> _ASSIGNED TASK A_: In the abracadabra review, how far back does the word abracadabra date?
> _ASSIGNED TASK B_: Please write the next part of the abracadabra review, picking up after its last sentence.

> _TEXT FOR ANALYSIS_:
-- -- --
ABRACADABRA
★★★★★ (3 out of 5)
Hello, and welcome to my week-by-week review of everything in the world. Today I am reviewing abracadabra.
This has got to be one of my favorite words. Even more so than tuxedo. Not only does abracadabra look like a palindrome, but it makes the speaker sound worldly and sophisticated. Abracadabra dates back to the 2nd century, but was made popular by modern magicians, mostly cartoon magicians, who would speak the phrase when performing a magic trick.
I’ve tried working it into conversation as often as possible, but not being a magician myself, few opportunities present themselves. Recently, when my neighbor asked if I’d seen her dog, I replied, “abracadabra!” She looked up at me, wiped the tears from her face, smiled slightly, looked around, then behind her, and then finally back at me, confused. There was no dog to be found, but my use of this phrase had misled her. Then she asked if I was implying that I had taken her dog. I had, because that dog needed to be set free, but that wasn’t at all what I meant. Needless to say, this word can easily lead to confusion.
-- -- --
> _THE DATA_:
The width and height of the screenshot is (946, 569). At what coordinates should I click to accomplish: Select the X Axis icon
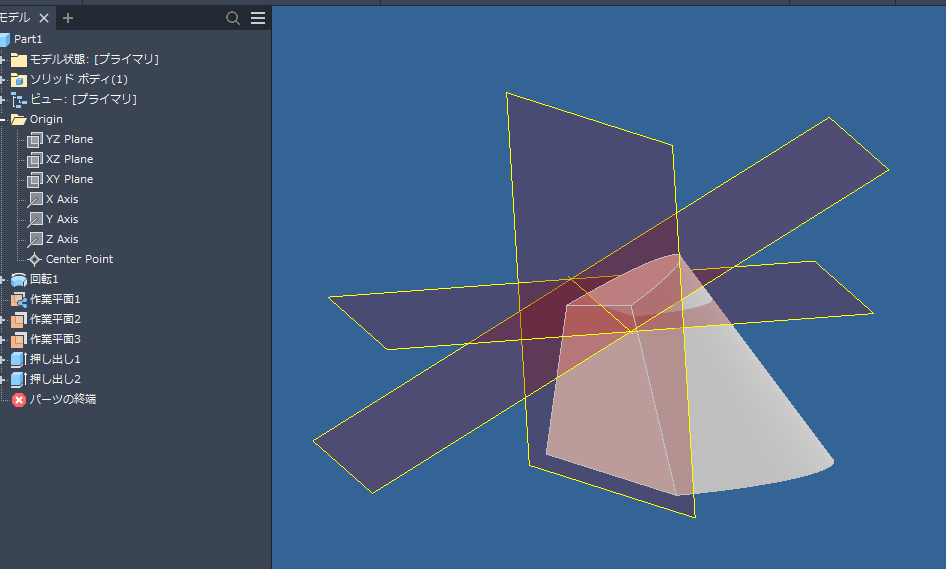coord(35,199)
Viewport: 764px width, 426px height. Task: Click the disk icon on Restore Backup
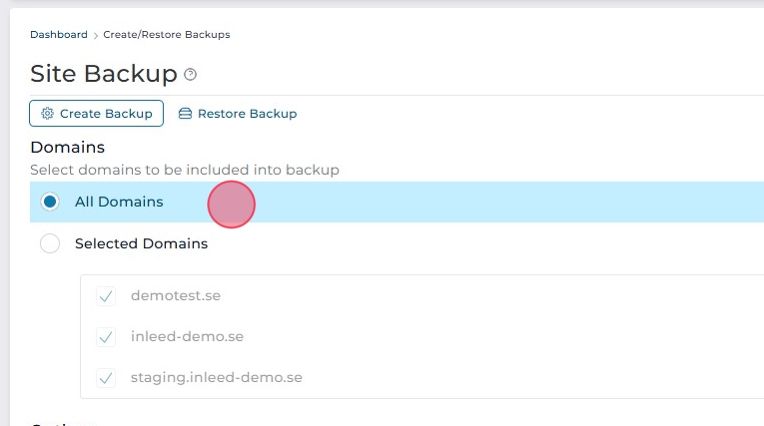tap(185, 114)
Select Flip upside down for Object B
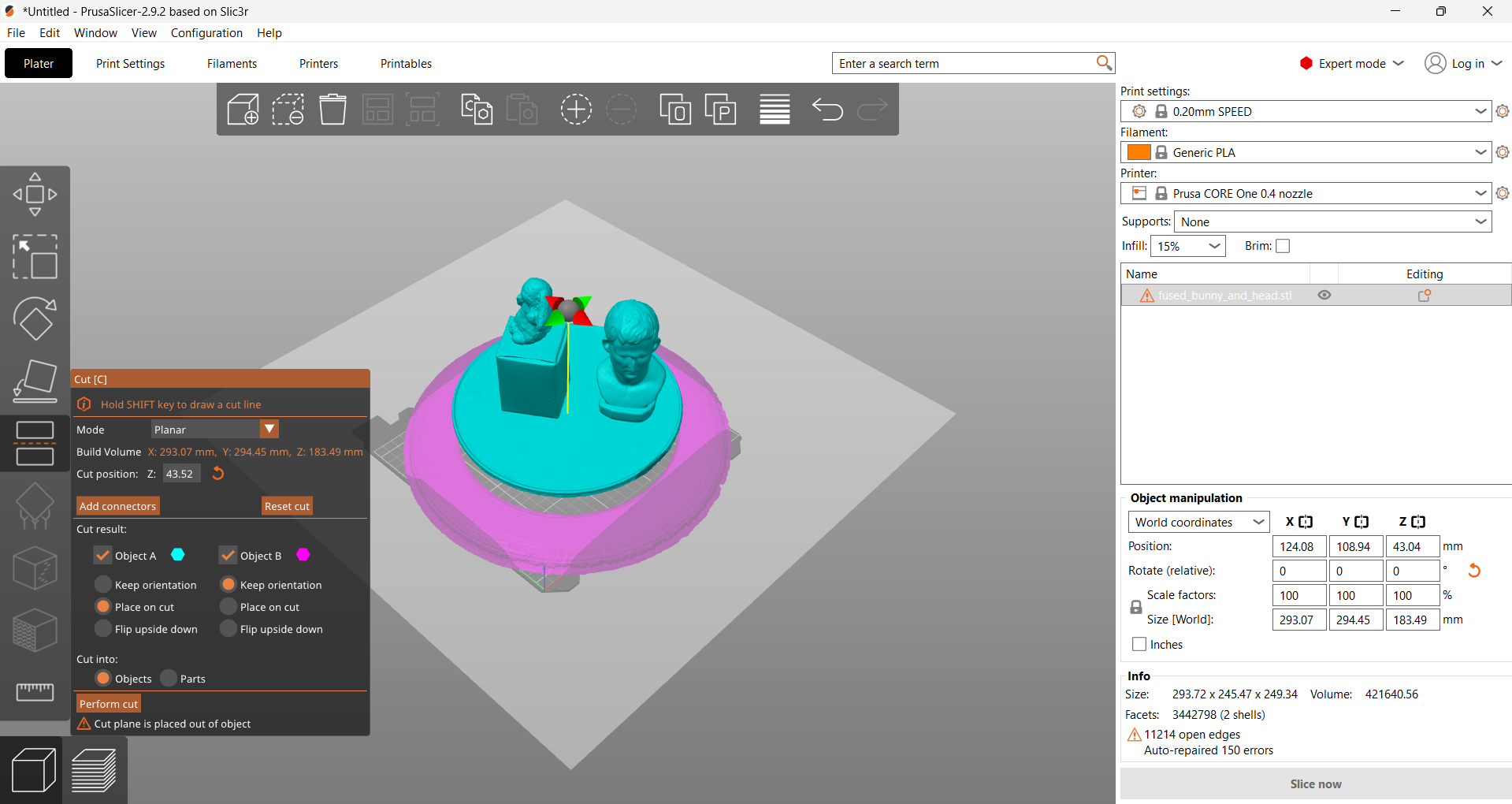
-- -- --
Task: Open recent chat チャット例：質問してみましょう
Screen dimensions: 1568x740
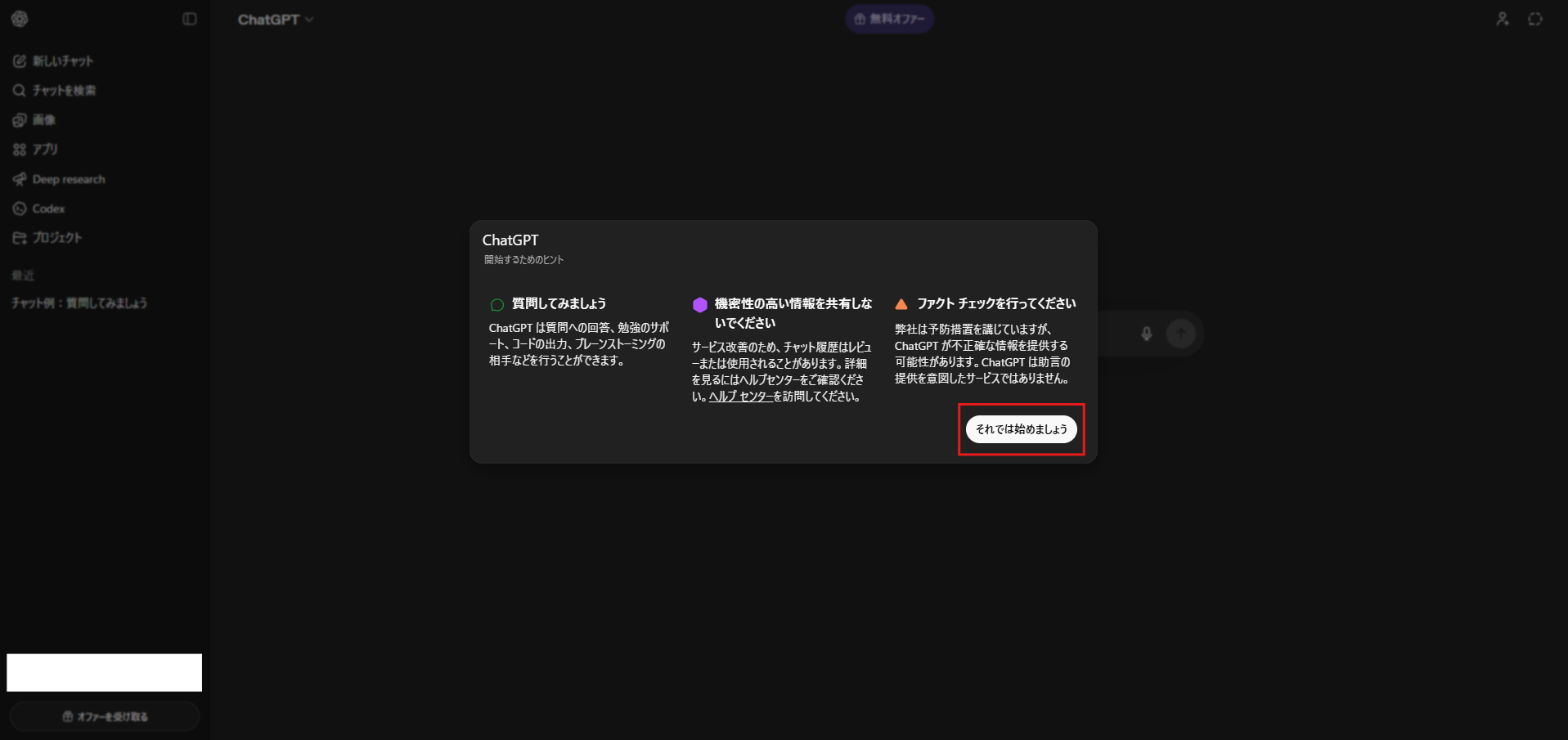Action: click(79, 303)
-- -- --
> _WRITTEN ANSWER A_: The 2nd century.

> _WRITTEN ANSWER B_:
My brother was much more adept with abracadabra. As children, he would take something of mine, and when I would inquire as to the whereabouts of my allergy medicine or my glasses, he would say, “abracadabra” with a big smile on his face. That was his way of explaining he was responsible, and I would never see whatever was missing again. I always told him he’d make a good magician. He always told me to stop telling him what to do.
During my senior prom I left my date, Norma Crutchley, briefly, to get some punch. When I returned she was in a deep embrace, kissing my brother. He opened one eye, looked right at me and said, with his tongue still in her mouth, “abbrrkdbbr.” I could never have enunciated so well under such circumstances.
His clever use of this phrase continued well into adulthood. Before he vanished, my brother emptied my bank account. I suspected him immediately because he’s the only person that looks just like me (we’re twins, lightly conjoined, and separated soon after birth). He pretty much confirmed my suspicions when I called to confront him. “Abracadabra,” he said, before hanging up the phone. That was over thirty years ago now. It was probably the greatest disappearing act by a non-magician ever.
If it weren’t for all the difficult memories associated with this phrase (and my inability to use it effectively), I would probably give it a full five stars.